If you are reading this article, chances are that you are planning to undergo surgery in a near future. And that you have diabetes.
While undergoing surgery is always a nervous affair, it becomes a little trickier when it comes to people with diabetes.
People with diabetes generally undergo more surgical or other procedures than those without diabetes. It is estimated that 1 in 4 individuals with diabetes undergo a surgery at some point, which can negatively affect the sugar control and increase the risk of postoperative complications.
What makes surgery more risky for people with diabetes?
Surgery or other such procedures (e.g., bowel investigations) often require the patient to undergo fasting as well as change or stop certain medications before the procedure. Each stage of surgery, including anaesthesia, poses a challenge to maintain blood sugar levels in the target range. Along with this, the stress of the surgery itself affects the hormonal balance. While this is true even in nondiabetic people, in people with diabetes, ensuring good control of blood sugar levels around surgery becomes a critical issue.
However, with some precautions and strict sugar control, these risks can be considerably mitigated.
People with diabetes have higher postoperative complications.
People with diabetes undergoing any procedure (surgery, delivery, or a radiological procedure) usually have longer hospital stays, and their postoperative complications also tend to be higher than those without diabetes.
High sugar level further increases the risk of certain postoperative complications, with infection being the main culprit (66%). Thus, minimising the impact of such changes greatly improves the postoperative recovery.
The risks of the following complications increase in people with diabetes:
- Slow healing of the surgical wound, infection of the wound
- Electrolyte imbalance
- Diabetic ketoacidosis
- Other complications depending on the organs affected (e.g., cardiac surgery) and the duration of the procedure.
Precautionary measures to improve your postoperative outcome.
High blood sugar is the main cause of poor postoperative outcomes in people with diabetes. Therefore, it is imperative that diabetes is adequately controlled before the surgery (HbA1c < 6.5%), and hyperglycemia is prevented before, during, and after surgical procedures.2,3
- If sugar control is poor, the procedure should be postponed (unless it is an emergency procedure.)
- Consult your doctor about changing medicines or doses, especially if you are taking more than one anti-diabetic medications. In some longer surgeries, diabetes medications may be replaced with insulin.
- Ensure that you strictly comply with the diet and medication instructions given to you by the doctors. This is important because your blood sugar level should be neither high nor low.
- You might need to monitor your blood sugar carefully and more frequently—in some cases, before every meal and before and after sleep.
- Do not hesitate to ask your doctor about detailed instructions. Get them written down if needed.
- You will need to stop smoking and drinking.
On the day of the surgery
- On the day of the procedure, cross-check your morning medicine requirements.
- Do not go to the hospital alone, even if it is a minor procedure or a radiological investigation.
- Devices such as insulin pumps will fail when subjected to radiation (such as in X-rays, CT scans, and MRI scans). Inform the doctor about such devices for any such procedure.
- Avoid getting too stressed, as this may affect your blood glucose. Talk to your friends and family about anything you might be worried about.
- At the time discharge, ask the doctors for instructions regarding good postoperative care.
- You may not feel mild pain if you have diabetic neuropathy. Therefore, ensure that you check your wound for redness and swelling, as well as for pain on pressing the skin.
- If you have pain or redness around the wound and/or high fever, contact your doctor immediately.
What to expect from the healthcare professionals around the surgery.

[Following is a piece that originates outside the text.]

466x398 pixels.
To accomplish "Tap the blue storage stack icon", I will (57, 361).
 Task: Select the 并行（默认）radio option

- Your blood sugar may be monitored a lot more frequently than you are used to, depending on the outcome.
- Your anti-diabetic medicine may be switching to insulin before the procedure, usually until you are able to eat afterwards.

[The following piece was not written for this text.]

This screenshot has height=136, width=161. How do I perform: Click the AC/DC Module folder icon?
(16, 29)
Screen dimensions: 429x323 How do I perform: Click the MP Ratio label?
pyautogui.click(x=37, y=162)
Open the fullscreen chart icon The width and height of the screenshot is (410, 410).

- You might get diabetic meals at the hospital as they will try to keep your blood glucose within a narrow target range to speed up recovery.
With adequate precautions, a person with diabetes can have a safe surgery with a speedy recovery. Ensure that you take blood sugar management seriously, and ask questions or seek clarifications wherever necessary.
- Australian Diabetes Society. Perioperative diabetes management guidelines. 2012.
- Sudhakaran S, Surani SR. Guidelines for perioperative management of the diabetic patient. Surgery research and practice. 2015.
- Loh-Trivedi M, Rothenberg DM, Schade DS, Schwer WA. Perioperative management of the diabetic patient. Medscape Online J. 2013.